LEA is just a shift-and-add instruction, with a 2-bit shift count as part of the machine encoding. That's much cheaper to build in hardware than a full 64-bit multiplier, and why CPUs can easily have multiple execution units that can handle LEA uops. (For better than 1/clock throughput).
Note that LEA latency is 1 cycle only for simple-enough addressing modes (before Ice Lake). On Intel SnB-family CPUs, there aren't any uops with 2-cycle latency, and LEA with 3 components (two + operations) has 3 cycle latency. Apparently Intel couldn't or didn't fit enough gate-delays for 2 additions (or a 3->2 reduction and one addition) into a single ALU cycle until Ice Lake.
But yes, simpler LEAs like the one in the question (with no displacement) are 1 cycle latency and throughput of 2/clock on SnB-family, with "slow" LEAs only running on port 1 (the only execution port on SnB-family that can run integer uops with latency other than 1.)
Ice Lake is always 1c latency, 1 uop. 2/clock throughput for addressing modes including a scaled-index (shift-count != 0), or 4/clock otherwise. (Even for 3-component operations like lea 1(%rax, %rcx), %edx
that would be a "slow LEA" on Skylake or Zen).
On AMD, lea
is 1 or 2-cycle latency, with similar throughput reduction (fewer ports) for slow LEA. And the conditions for being fast are more restrictive: a scale factor other than 1
makes it slow.
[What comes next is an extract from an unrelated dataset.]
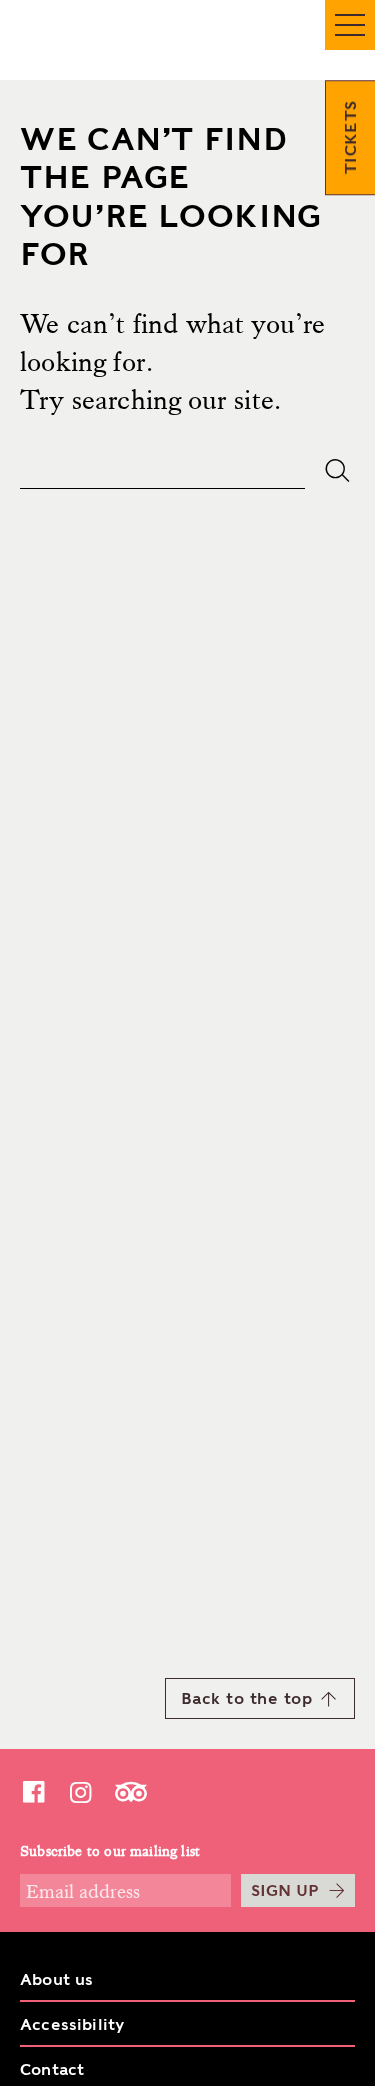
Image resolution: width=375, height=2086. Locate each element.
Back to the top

But Zen still has 2 execution units that can handle "slow" LEAs, 4 for fast LEAs.
https://uops.info/ https://agner.org/optimize/
is imulq $9, %rax
faster than doing 2 commands, one to shift left and other to add one %rax (which we could previously save in a register)
imul $9, %rax
is 1 uop, 3c latency, 1/clock throughput on AMD since Zen, Intel since Nehalem. (https://uops.info/). Higher latency on older CPUs, especially for 64-bit operand-size.
shl $3, %rax
/ add %rcx, %rax
is 2 uops for the front-end, but only has 2 cycle latency. (And probably an extra mov somewhere before that, for a 3rd uop).
However, any decent compiler would use lea (%rax, %rax, 8), %rax
instead (a*9 = a + a*8
) : 1 uop, 1c latency on Intel, 2/clock throughput so it's not worse in any way, and better in many ways. (Or at worst, 2 cycle latency on AMD because of the scaled index, but that's still better than imul.)
When you're looking at a single instruction or short sequence, performance isn't one dimensional, but rather 3: front-end uops, back-end ports, and latency for the critical path. There's no single-number cost you can add up across instructions to find out how long a block of instructions will take; the whole point of superscalar out-of-order execution is to find instruction-level parallelism, whose existence depends on how instructions use each other's results. (But sometimes you can say that one sequence is at least as good as another in every way, if it's the same or better in all 3 ways across all existing CPUs.)